━━ GIVEN RECORDS ━━

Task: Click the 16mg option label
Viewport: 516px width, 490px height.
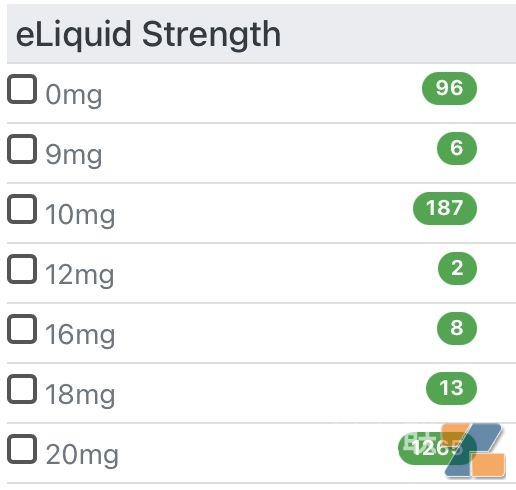Action: (80, 335)
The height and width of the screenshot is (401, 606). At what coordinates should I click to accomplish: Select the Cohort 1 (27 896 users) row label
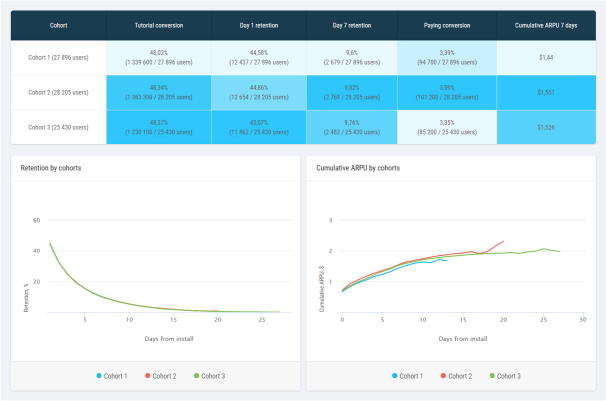coord(59,58)
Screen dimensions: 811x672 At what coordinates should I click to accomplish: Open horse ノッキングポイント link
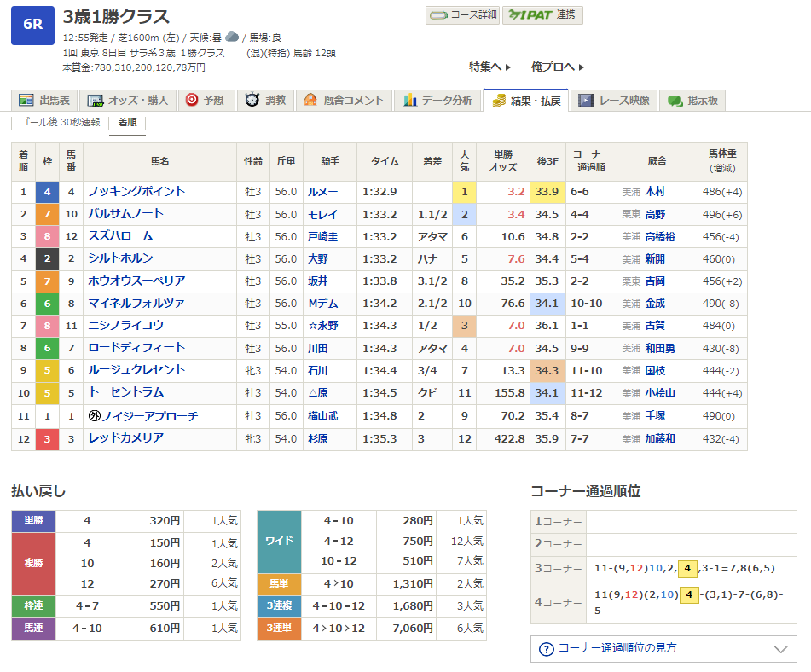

━━━

### WHAT THIS TASK INVOLVES
Reproduce all of the entries above with "location" substituted for every occurrence of "coordinates", leaving all other text unchanged and omitting the pictures.

### FINAL ANSWER
Task: Click the 16mg option label
Viewport: 516px width, 490px height.
Action: (80, 335)
The height and width of the screenshot is (401, 606). At what location should I click to accomplish: Select the Cohort 1 (27 896 users) row label
coord(59,58)
Screen dimensions: 811x672 At what location should I click to accomplish: Open horse ノッキングポイント link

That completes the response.